舞踏会の夜に

「お嬢様、最近何か隠してませんか?」

「へっ!?」


 乗馬クラブに入ってから一ヶ月程経ったある日の朝食、突然正面に座るダグラスが私にそんなことを聞いてきた。


「……何でそう思うんだい?」

「いや、なんとなくですけど。ここ最近お嬢様の様子が妙だなーと思いまして。なんか浮かれているというか、楽しそうというか」

「そ、そうかな……?」


 私は目を横にそらしてとぼける。

 この一ヶ月、私は朝のランニングと放課後のクラブ活動を続けて、ジュダス先輩との時間を作ってきた。

 その時間は私にとってとても充実した時間だった。

 恋をしている相手と一緒にいられる。それだけで私は幸せだった。先輩の態度が出会った頃とあまり変わらないのが寂しいが、もっと時間を増やして積極的にアピールしていけば、それもきっと変わってくると信じている。

 私はそんな恋心を、ダグラス達には黙っていた。だって恥ずかしいじゃないか。今更になって初恋に心踊らせている乙女になってしまったなんて。
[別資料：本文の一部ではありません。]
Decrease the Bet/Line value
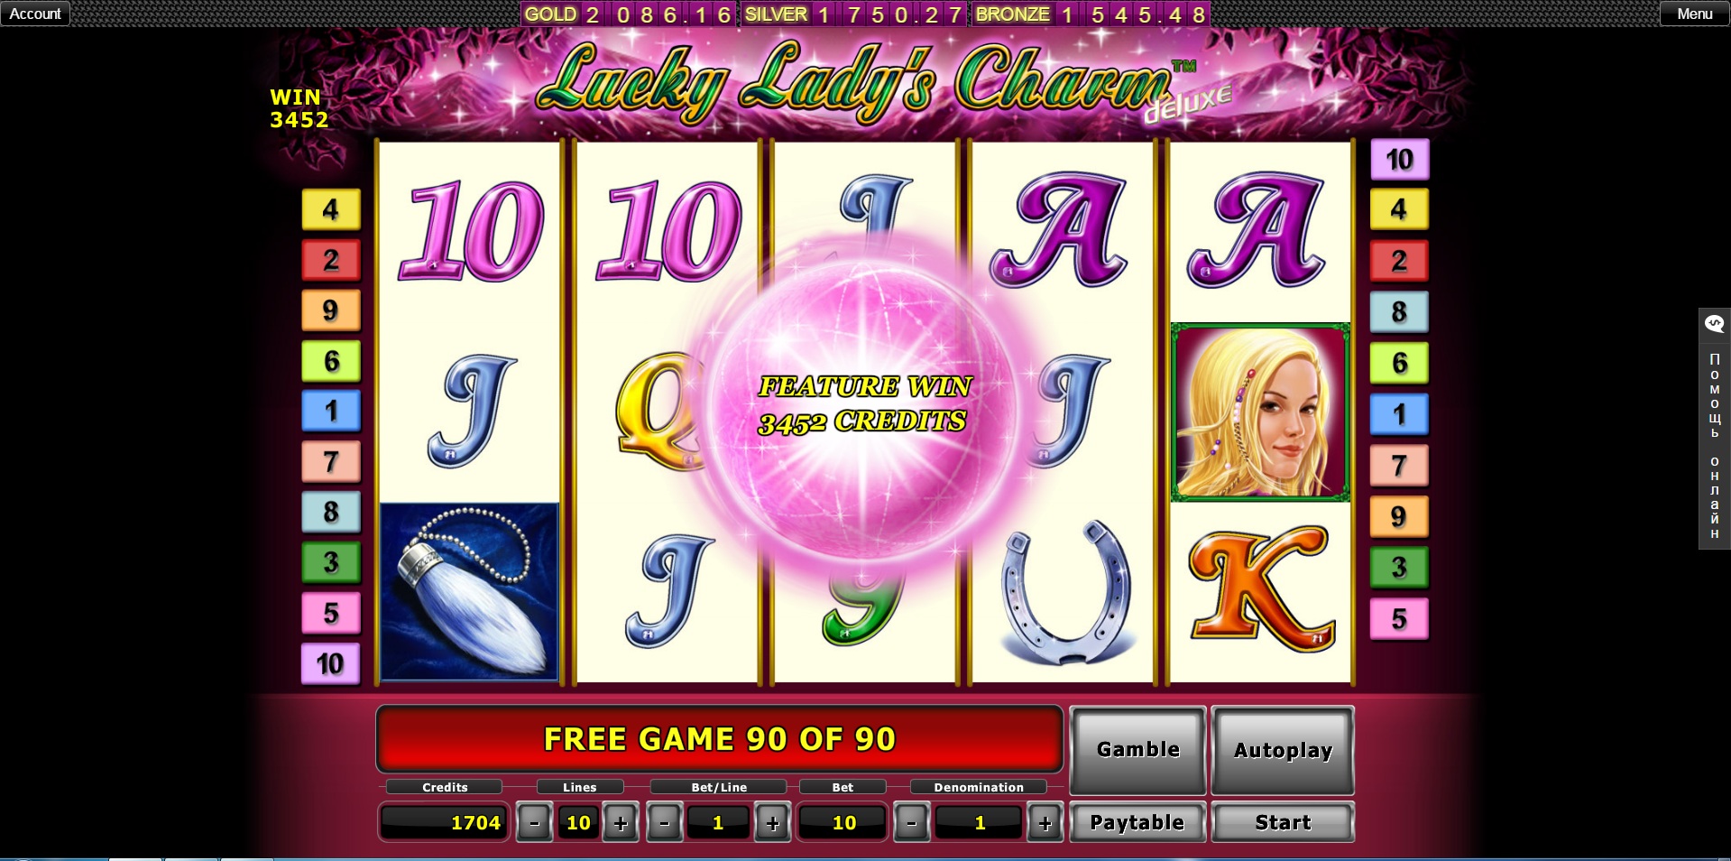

 事情を知っているクレアとアレクシアはずっと私の事を応援してくれている。

 私が悩めば相談に乗ってくれるし、いい友人を持ったと思う。


「……学校での生活が楽しいから、ちょっと浮かれているのかもしれないね。家とは違って、毎日が発見だから」

「……そうですか。ならいいんですが」


 適当に取り繕うために言った嘘を、なんとかダグラスは飲み込んでくれたようだった。

 ごめんダグラス……でもさすがにこの気持ちはもうちょっと秘めさせて欲しい。


「そ、それよりもだ! 最近カレンから手紙が届いたが、ダグラスのところにも届いているか?」

「え? ああええもちろん! 姉さんたら心配性ですよね! でも、そんな姉さんの気持ちが嬉しいんですけどね……」


 私が話題をカレンの話題に切り替えると、ダグラスは顔を赤くしながら言う。

 よし、とりあえずこれでさっきの話題から離れる事ができたな。


「…………」


 と、そんなとき、私は隣から視線を感じた。

 アレックスだ。彼がなんだかじっと私の方を見ていたのだ。


「ん? どうしたんだいアレックス皇子」

「……いや別に」


 なんだか何か言いたげな感じでそっぽを向かれてしまった。

 もしかしてアレックスは気づいているのだろうか。いや、さすがに気づかれてはいないはず……。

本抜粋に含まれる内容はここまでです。